Unlike today's computers, cellular servers will run on chips containing "cells," which are processors that contain memory and communications circuits. Cellular architecture will help scale computer performance from teraflops (1 trillion calculations per second) to petaflops (1,000 trillion calculations per second).

"Our collaboration with Oak Ridge National Laboratory is vital to IBM's work to extend the boundaries for applications of large-scale computing, focusing on the combination of IBM and ORNL's deep scientific capabilities," said David McQueeney, vice president of Emerging Business for IBM Research. "Together we have built a common roadmap for an ambitious multi-year evolution of the simulation and modeling of many complex systems. We are confident that we will break new ground in several domains, including life sciences."
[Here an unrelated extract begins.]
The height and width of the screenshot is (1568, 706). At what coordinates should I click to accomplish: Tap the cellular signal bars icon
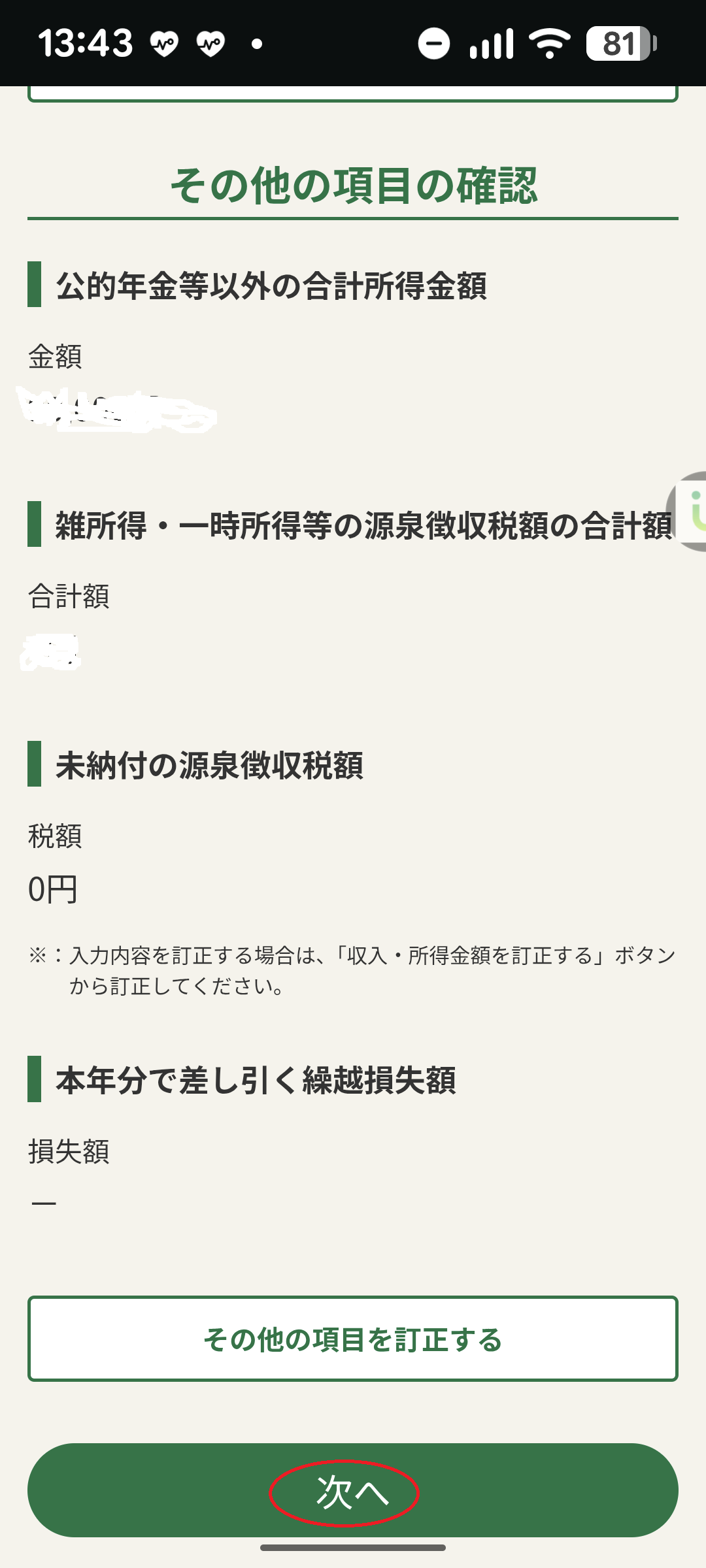point(492,44)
Super computing power has major implications for gaining a better understanding of gene sequences and how folding of proteins relates to diseases.

"Proteins control all processes occurring in the cells of the body," said Joe Jasinski, manager, Computational Biology Center for IBM Research. "These proteins are made up of a vast array of different combinations of amino acids that fold and bend into very complex three-dimensional shapes that determine the exact function of each protein."

"If the shape of these proteins changes because of some environmental, physical or biological factor, the protein may turn from being beneficial to one that causes specific diseases."

IBM and ORNL hope to use this enormous computing power to explore numerous other areas as well. Because the project is a collaboration of ORNL's Life Sciences and Computer Science and Mathematics divisions and IBM, it draws from a sizeable pool of resources. The project also provides ORNL with new challenges.

"The complexity of the protein folding problem, nanoscale science, and climate dynamics will require computational resources at a scale not yet achieved by any scientific application," said Thomas Zacharia, director of ORNL's Computer Science and Mathematics Division. "This is an exciting next step in ORNL's history of evaluating new computational architectures and pushing the computational science envelope."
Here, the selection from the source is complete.